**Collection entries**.
######
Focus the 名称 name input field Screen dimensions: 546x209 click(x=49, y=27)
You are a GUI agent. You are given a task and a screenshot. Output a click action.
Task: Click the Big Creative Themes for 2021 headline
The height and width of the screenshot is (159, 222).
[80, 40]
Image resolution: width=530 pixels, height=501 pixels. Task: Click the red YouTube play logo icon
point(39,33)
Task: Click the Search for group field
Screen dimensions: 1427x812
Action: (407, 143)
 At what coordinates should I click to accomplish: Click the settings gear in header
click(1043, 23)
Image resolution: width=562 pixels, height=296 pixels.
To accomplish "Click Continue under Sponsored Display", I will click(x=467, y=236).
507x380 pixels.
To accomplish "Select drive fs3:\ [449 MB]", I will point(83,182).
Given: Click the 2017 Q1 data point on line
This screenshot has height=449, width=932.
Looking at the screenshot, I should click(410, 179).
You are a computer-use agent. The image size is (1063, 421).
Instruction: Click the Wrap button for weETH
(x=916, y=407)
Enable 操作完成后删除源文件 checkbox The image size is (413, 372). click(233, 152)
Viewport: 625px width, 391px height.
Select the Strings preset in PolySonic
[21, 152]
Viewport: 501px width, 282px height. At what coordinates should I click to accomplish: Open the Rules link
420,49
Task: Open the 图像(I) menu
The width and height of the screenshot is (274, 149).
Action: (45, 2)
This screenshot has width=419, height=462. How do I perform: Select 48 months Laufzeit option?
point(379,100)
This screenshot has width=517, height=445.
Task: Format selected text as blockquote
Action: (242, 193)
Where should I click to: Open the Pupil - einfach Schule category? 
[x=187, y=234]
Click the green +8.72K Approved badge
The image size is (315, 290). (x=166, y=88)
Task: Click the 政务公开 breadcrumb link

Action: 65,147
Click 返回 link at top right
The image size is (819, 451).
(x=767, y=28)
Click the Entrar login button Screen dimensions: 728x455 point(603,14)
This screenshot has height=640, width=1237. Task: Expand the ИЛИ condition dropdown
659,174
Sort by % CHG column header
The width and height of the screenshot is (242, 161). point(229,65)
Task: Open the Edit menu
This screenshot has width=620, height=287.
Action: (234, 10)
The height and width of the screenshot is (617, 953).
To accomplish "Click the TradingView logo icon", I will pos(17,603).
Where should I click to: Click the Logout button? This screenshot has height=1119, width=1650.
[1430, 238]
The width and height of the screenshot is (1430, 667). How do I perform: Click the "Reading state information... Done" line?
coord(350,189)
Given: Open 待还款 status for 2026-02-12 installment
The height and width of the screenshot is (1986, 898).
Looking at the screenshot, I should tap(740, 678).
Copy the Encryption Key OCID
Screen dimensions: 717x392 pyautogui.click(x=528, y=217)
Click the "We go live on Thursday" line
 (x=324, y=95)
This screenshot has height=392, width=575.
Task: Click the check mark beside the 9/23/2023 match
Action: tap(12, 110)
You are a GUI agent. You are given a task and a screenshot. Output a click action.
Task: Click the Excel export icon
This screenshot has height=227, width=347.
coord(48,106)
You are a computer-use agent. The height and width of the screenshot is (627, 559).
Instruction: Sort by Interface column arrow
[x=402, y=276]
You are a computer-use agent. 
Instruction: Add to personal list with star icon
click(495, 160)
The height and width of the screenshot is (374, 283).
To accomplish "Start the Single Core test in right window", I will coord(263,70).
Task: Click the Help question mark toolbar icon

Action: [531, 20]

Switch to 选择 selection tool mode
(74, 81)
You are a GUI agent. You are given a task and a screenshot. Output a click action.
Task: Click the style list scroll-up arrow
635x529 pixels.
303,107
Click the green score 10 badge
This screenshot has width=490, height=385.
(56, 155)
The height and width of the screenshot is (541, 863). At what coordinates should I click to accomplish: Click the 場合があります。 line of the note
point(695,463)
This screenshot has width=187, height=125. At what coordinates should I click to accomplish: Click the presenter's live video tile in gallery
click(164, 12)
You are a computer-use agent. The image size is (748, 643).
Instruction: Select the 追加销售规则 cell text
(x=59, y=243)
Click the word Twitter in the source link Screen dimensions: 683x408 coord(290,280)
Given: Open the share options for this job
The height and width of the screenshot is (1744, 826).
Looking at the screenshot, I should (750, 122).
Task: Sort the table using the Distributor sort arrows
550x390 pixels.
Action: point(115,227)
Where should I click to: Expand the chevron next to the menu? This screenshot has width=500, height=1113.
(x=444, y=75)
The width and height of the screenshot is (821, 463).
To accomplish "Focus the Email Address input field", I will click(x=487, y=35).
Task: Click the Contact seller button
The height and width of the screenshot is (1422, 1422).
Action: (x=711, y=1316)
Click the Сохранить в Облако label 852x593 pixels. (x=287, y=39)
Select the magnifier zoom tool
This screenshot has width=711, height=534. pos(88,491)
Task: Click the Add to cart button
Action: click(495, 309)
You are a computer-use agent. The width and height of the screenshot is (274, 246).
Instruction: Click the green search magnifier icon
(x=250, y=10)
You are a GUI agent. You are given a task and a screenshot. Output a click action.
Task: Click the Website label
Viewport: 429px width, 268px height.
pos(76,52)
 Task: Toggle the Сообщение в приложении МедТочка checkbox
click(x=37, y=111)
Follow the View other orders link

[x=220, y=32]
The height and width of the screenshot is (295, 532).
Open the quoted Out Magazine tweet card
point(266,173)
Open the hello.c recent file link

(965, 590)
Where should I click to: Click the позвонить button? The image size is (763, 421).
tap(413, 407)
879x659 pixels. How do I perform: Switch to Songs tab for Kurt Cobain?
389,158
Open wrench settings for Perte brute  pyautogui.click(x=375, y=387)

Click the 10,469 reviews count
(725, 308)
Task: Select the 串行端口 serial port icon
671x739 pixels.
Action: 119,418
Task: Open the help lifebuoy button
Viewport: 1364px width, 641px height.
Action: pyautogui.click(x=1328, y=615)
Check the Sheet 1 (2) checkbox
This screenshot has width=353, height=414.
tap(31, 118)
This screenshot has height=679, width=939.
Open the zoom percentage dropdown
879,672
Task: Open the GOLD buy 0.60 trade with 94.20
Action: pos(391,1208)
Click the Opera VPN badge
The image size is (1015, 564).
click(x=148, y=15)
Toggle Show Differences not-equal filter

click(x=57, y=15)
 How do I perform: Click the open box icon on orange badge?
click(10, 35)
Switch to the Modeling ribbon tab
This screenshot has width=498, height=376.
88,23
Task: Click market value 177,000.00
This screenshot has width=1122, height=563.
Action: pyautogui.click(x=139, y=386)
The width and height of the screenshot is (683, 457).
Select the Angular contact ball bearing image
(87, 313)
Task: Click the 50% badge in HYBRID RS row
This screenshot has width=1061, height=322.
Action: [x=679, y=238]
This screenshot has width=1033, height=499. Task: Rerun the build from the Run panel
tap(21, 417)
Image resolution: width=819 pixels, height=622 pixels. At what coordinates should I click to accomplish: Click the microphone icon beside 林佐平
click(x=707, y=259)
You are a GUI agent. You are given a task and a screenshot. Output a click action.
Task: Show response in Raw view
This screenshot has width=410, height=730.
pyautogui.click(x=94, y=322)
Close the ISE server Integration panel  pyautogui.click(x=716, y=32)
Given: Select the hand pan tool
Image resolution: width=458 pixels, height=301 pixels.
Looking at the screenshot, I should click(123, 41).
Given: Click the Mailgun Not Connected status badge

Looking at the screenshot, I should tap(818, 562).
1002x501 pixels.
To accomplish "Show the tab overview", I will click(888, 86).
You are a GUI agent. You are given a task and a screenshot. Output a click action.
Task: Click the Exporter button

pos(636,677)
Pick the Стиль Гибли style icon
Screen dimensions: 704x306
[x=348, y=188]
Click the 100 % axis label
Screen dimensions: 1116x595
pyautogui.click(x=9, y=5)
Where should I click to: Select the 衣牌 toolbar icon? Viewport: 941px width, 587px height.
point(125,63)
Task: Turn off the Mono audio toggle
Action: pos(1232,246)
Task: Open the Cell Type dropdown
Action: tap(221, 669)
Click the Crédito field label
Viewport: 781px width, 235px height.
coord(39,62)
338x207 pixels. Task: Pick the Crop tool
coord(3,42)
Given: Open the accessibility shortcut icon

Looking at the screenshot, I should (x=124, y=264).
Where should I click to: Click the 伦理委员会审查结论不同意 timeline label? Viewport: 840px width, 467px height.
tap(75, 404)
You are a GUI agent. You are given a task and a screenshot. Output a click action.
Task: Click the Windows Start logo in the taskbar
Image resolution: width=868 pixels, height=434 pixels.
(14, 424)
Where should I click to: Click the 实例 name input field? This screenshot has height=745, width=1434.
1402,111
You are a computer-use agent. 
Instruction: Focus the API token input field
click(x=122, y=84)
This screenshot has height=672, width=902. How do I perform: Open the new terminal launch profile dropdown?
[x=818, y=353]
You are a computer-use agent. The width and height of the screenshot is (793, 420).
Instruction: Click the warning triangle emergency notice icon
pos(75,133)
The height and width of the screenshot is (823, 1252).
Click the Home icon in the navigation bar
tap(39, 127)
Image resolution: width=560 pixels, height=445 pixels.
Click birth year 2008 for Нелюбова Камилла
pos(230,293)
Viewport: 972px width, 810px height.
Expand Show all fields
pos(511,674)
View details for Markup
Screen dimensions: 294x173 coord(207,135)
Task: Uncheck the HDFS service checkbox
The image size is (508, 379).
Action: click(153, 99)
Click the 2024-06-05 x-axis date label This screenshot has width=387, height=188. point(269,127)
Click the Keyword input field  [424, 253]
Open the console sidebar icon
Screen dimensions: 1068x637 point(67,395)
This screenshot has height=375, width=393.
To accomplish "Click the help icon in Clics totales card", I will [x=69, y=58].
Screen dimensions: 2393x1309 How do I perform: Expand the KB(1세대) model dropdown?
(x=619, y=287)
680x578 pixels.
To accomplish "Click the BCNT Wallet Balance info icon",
######
**WHAT THE EXERCISE ASKS**.
The first line of the records begins the span, and the line containing "Given: Click the 2017 Q1 data point on line" ends it. Reproduce that span exactly, both ends included.

**TASK SOLUTION**.
Focus the 名称 name input field Screen dimensions: 546x209 click(x=49, y=27)
You are a GUI agent. You are given a task and a screenshot. Output a click action.
Task: Click the Big Creative Themes for 2021 headline
The height and width of the screenshot is (159, 222).
[80, 40]
Image resolution: width=530 pixels, height=501 pixels. Task: Click the red YouTube play logo icon
point(39,33)
Task: Click the Search for group field
Screen dimensions: 1427x812
Action: (407, 143)
 At what coordinates should I click to accomplish: Click the settings gear in header
click(1043, 23)
Image resolution: width=562 pixels, height=296 pixels.
To accomplish "Click Continue under Sponsored Display", I will click(x=467, y=236).
507x380 pixels.
To accomplish "Select drive fs3:\ [449 MB]", I will point(83,182).
Given: Click the 2017 Q1 data point on line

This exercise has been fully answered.